Massa aksi kembali berjalan menuju depan kantor Walikota Ternate. Sembari orasi tetap berjalan. Dan menyanyikan lagu-lagu perjuangan dan seruan.

            “Kenaikan harga BBM adalah buah kebijakan energi pemerintah, termasuk di sektor migas, yang berbau kolonialistik. Penggunaan energi bukan untuk kepentingan rakyat, melainkan untuk melayani korporasi asing”

"Kami menolak kenaikan harga BBM yang sangat menyengsarakan rakyat. Mulai dari harga barang, harga angkot, harga sembako dan lainnya juga ikut naik karena kebijakan pemerintah yang menaikkan BBM. Kami meminta pemerintah Kota agar mengatasi ini. Siap menangani masalah ini. Mengontrol kenaikan harga angkut dan bensin. Menaikan harga komoditi cengkeh dan pala sebagai penghasilan utama rakyat Maluku Utara”, tandas Said dalam orasinya di depan kantor Walikota.

Suasana riuh, kadang moderator orator meminta mengepalkan tangan kiri. Kadang ada takbir dari organisasi kepemudaan Islam.

Rezim Jokowi-JK pada masa awal kepemimpinannya langsung mewacanakan kenaikan harga BBM dengan dalih; pertama, bahwa anggaran negara kita (APBN) akan tidak mencukupi jika terus memberi subsidi BBM kepada rakyat; kedua, subsidi BBM lebih dinikmati oleh kelompok ekonomi menengah keatas; ketiga, akan lebih baik kalau subsidi BBM dialihkan ke sektor lain yang lebih produktif. Namun menurut kami kenaikan harga BBM ini merupakan agenda neoliberal dimana penentuan harga BBM tidak lagi ditangan negara tetepi akan diserahkan pada mekanisme pasar. Sedangkan pada kenyataannya kenaikan harga BBM akan membuat kenaikan-kenaikan harga bahan-bahan pokok yang lainya dan tentunya semakin memperburuk kemampuan daya beli rakyat, dimana ketika pekerjaan sulit didapatkan, upah sangat kecil, sehingga rakyat akan semakin menderita”,orasi Mirgah saat diberikan kesempatan berorasi.

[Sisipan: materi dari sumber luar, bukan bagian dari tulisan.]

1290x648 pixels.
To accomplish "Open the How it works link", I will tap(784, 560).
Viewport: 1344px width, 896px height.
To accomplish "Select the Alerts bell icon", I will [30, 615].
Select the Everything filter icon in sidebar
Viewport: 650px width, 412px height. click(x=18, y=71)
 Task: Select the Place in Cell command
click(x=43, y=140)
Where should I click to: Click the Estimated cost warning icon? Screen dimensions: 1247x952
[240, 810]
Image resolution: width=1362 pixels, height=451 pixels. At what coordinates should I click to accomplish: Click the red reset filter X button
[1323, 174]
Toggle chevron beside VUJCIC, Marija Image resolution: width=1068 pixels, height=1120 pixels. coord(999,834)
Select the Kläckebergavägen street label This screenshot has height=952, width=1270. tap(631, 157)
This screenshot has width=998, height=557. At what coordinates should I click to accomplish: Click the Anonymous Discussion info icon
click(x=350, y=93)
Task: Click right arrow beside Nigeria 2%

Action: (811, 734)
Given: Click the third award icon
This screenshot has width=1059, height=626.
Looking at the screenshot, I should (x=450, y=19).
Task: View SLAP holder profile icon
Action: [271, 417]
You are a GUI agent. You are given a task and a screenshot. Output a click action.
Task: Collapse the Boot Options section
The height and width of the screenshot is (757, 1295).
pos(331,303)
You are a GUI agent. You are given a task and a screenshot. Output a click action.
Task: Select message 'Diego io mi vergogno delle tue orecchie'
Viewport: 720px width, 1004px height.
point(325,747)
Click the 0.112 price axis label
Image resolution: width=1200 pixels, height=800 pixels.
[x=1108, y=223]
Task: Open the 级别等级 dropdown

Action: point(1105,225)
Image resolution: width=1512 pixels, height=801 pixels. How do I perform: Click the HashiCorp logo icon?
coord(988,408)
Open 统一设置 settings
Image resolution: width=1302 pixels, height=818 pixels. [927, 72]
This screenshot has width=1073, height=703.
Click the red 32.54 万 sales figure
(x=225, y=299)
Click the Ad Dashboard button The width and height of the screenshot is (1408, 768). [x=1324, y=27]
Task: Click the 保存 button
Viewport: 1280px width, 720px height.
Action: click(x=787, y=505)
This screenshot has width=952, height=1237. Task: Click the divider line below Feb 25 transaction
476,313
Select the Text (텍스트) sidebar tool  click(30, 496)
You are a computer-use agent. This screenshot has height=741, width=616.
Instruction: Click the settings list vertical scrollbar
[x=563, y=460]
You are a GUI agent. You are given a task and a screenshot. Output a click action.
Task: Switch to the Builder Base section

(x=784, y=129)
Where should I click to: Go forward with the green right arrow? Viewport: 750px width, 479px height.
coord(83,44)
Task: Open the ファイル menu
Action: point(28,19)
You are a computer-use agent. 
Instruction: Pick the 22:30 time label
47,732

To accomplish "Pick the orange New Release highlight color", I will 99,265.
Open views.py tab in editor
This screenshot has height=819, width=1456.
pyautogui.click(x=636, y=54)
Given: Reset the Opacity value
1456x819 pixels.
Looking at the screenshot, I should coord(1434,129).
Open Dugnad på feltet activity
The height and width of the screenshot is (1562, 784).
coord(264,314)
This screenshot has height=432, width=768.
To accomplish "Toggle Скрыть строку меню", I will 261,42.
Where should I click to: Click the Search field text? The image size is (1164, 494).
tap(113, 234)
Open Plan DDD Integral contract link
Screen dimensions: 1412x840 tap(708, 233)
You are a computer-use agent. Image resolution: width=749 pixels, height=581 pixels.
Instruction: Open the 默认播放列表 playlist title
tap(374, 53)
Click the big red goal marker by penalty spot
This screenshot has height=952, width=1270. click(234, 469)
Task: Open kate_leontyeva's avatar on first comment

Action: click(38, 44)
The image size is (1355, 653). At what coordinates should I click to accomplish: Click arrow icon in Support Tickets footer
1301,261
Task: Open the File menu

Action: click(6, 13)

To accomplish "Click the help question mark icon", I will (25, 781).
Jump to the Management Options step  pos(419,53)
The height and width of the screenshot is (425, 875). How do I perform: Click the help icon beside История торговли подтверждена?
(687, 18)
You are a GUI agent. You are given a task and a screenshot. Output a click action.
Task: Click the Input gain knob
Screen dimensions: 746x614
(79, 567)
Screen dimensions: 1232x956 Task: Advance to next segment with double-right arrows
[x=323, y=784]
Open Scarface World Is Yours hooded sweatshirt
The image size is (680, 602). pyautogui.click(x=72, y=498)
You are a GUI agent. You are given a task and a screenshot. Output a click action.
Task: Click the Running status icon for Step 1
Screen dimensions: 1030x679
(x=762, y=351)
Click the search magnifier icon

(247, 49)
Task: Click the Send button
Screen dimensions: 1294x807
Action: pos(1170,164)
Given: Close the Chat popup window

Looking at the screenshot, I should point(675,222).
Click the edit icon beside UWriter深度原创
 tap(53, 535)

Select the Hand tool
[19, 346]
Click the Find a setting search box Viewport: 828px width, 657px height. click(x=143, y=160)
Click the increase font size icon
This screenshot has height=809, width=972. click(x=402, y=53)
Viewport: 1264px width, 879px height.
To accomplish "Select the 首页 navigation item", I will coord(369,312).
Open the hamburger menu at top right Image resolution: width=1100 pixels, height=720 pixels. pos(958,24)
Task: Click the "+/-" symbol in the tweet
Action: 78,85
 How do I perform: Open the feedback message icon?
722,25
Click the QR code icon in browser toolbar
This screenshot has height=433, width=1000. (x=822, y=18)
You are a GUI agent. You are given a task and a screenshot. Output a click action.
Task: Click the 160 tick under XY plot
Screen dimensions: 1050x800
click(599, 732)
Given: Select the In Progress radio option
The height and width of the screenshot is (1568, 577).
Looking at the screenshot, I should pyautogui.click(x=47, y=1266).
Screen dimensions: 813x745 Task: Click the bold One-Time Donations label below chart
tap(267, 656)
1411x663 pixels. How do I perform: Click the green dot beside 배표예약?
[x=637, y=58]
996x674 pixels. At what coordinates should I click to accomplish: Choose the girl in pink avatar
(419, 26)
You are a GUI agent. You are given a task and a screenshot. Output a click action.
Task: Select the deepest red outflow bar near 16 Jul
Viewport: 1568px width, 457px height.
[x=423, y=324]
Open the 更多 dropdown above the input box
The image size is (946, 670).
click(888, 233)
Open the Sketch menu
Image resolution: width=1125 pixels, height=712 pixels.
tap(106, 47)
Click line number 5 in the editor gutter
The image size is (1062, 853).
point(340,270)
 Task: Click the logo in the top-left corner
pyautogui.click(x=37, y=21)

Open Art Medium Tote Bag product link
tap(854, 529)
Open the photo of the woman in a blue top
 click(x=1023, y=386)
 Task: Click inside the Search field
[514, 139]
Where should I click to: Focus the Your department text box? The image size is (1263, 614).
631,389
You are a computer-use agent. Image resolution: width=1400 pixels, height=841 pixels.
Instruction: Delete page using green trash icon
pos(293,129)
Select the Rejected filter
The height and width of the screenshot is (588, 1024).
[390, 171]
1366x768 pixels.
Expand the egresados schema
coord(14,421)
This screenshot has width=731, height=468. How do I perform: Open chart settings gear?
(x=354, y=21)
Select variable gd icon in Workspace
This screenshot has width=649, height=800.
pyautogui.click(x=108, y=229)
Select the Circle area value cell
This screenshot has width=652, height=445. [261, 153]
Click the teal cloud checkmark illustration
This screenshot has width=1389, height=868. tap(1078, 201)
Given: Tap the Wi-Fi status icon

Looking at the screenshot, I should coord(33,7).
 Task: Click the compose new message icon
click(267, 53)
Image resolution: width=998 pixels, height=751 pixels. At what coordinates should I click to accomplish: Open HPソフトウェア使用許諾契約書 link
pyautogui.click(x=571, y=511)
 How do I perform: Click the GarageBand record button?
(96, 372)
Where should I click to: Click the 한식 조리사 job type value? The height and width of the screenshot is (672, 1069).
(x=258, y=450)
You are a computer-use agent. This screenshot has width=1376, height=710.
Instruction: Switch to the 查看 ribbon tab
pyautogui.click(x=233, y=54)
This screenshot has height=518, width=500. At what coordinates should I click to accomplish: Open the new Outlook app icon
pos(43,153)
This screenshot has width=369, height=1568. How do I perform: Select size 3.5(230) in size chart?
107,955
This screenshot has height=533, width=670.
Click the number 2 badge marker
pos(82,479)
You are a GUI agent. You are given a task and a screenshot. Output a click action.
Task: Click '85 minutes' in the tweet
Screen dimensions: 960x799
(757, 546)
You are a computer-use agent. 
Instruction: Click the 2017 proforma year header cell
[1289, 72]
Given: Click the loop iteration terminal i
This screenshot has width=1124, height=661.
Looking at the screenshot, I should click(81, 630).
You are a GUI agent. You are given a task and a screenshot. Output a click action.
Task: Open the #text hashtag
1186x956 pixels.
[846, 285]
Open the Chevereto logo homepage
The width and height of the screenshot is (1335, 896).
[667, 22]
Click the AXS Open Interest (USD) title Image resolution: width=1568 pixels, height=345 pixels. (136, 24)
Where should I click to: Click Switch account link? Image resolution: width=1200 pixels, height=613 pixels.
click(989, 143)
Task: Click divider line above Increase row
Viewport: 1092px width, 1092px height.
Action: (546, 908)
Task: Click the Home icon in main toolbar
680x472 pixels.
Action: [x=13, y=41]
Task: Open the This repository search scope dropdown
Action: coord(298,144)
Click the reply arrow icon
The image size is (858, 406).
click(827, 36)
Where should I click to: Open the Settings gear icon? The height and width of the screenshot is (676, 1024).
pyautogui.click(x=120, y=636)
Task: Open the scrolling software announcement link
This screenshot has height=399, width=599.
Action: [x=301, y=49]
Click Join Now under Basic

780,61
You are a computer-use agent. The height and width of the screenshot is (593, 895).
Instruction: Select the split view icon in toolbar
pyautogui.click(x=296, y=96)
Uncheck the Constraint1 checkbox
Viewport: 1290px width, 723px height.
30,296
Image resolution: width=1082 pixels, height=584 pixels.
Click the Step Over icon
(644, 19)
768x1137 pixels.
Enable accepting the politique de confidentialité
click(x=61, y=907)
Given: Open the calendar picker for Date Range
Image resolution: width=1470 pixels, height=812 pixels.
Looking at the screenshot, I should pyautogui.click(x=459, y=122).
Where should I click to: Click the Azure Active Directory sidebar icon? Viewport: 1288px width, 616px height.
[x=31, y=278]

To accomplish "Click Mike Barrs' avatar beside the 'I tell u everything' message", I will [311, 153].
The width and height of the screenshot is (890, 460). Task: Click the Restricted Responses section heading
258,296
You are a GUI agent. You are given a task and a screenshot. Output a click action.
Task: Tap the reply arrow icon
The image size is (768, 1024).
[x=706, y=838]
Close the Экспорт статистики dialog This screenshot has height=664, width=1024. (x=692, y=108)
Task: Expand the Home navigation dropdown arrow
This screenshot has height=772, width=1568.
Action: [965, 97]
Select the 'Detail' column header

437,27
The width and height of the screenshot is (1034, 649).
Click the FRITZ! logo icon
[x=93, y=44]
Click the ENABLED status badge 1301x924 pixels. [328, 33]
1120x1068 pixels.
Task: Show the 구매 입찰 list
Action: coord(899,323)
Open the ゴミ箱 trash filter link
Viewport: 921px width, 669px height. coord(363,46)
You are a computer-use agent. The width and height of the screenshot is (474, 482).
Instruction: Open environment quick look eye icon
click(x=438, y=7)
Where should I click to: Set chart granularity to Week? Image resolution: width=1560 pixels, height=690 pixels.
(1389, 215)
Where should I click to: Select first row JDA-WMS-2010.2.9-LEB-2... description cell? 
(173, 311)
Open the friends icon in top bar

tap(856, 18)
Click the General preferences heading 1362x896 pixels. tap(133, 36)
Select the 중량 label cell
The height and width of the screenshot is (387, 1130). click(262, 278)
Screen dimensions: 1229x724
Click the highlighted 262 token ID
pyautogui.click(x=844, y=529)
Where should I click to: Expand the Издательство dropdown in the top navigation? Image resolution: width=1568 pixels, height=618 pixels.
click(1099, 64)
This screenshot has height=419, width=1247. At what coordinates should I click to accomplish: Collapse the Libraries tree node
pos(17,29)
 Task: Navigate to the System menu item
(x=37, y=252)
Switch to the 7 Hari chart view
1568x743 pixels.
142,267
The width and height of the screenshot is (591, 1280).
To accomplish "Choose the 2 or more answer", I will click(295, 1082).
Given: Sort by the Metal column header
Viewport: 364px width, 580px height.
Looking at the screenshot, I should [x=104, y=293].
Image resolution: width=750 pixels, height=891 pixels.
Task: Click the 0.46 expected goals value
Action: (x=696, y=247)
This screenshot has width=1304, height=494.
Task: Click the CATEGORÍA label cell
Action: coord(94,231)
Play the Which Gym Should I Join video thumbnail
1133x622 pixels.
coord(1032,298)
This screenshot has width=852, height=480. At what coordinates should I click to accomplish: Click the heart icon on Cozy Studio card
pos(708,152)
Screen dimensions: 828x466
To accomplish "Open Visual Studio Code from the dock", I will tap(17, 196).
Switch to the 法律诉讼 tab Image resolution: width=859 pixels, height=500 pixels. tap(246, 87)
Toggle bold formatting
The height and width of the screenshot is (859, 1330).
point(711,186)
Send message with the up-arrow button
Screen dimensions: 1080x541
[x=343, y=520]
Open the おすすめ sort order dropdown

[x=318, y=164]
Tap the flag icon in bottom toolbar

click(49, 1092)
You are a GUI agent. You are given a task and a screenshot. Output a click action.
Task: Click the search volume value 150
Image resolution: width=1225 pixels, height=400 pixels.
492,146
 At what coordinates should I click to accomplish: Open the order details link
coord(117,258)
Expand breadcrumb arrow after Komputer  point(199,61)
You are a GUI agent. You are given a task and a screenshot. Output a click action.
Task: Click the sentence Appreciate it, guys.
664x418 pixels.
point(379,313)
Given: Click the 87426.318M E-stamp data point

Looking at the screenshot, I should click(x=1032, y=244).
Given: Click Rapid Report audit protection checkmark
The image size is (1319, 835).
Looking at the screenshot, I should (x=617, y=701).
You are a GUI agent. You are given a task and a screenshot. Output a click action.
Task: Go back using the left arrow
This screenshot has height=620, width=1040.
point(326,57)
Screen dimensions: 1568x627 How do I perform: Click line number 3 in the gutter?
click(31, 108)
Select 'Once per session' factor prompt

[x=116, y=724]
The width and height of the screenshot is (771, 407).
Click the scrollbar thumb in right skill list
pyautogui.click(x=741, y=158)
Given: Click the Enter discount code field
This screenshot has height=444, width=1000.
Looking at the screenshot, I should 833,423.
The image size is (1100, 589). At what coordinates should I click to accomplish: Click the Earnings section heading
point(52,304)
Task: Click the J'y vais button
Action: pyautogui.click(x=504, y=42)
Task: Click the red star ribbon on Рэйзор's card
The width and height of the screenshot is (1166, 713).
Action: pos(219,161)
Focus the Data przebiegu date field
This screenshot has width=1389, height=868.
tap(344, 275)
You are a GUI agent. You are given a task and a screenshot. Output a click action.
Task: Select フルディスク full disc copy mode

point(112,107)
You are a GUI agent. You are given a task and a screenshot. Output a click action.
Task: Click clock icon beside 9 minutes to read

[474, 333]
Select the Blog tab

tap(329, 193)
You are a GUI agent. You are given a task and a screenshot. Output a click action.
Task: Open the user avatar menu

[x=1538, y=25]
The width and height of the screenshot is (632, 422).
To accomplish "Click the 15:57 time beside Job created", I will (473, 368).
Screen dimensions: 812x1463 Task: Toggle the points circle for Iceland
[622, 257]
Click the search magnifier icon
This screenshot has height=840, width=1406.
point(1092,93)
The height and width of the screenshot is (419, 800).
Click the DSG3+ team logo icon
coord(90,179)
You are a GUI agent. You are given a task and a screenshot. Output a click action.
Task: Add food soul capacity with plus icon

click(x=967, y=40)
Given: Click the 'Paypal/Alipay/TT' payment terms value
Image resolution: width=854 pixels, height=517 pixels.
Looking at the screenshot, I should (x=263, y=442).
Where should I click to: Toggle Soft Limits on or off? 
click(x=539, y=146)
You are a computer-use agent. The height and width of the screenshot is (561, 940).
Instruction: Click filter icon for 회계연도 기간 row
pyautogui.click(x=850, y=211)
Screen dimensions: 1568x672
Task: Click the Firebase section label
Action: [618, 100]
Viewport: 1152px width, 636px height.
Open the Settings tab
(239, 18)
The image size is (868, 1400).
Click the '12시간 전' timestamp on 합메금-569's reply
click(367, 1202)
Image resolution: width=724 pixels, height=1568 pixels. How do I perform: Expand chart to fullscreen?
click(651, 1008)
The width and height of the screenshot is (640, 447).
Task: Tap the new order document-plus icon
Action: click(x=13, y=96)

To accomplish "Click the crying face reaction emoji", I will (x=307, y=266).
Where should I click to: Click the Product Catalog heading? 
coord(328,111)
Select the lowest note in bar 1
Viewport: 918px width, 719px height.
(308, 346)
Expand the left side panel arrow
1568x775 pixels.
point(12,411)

“Harga BBM di Indonesia selalu naik mengikuti harga dunia karena mayoritas Perusahaan Minyak dan Gas di Indonesia, dikuasai oleh Modal Asing (Pemilik Industri Minyak Dunia) sehingga hasil dari minyak Indonesia, lebih diutamakan untuk di jual ke pasar Internasional, dan jikapun harus dijual di Indonesia, maka harganya sama dengan harga BBM Internasional itu (yang ditentukan oleh mereka juga)”,orasi kembali dari salah seorang aktivis Pembebasan. Orasi-orasi kembali berlanjut. Beberapa teman Kumpulan Kepemudaan Muslim ini, Said, Mirgah, Dawam, Usamah, Yusuf, dan teman-teman lain izin sholat dhuhur. Mengingat telah masuk waktu sholat.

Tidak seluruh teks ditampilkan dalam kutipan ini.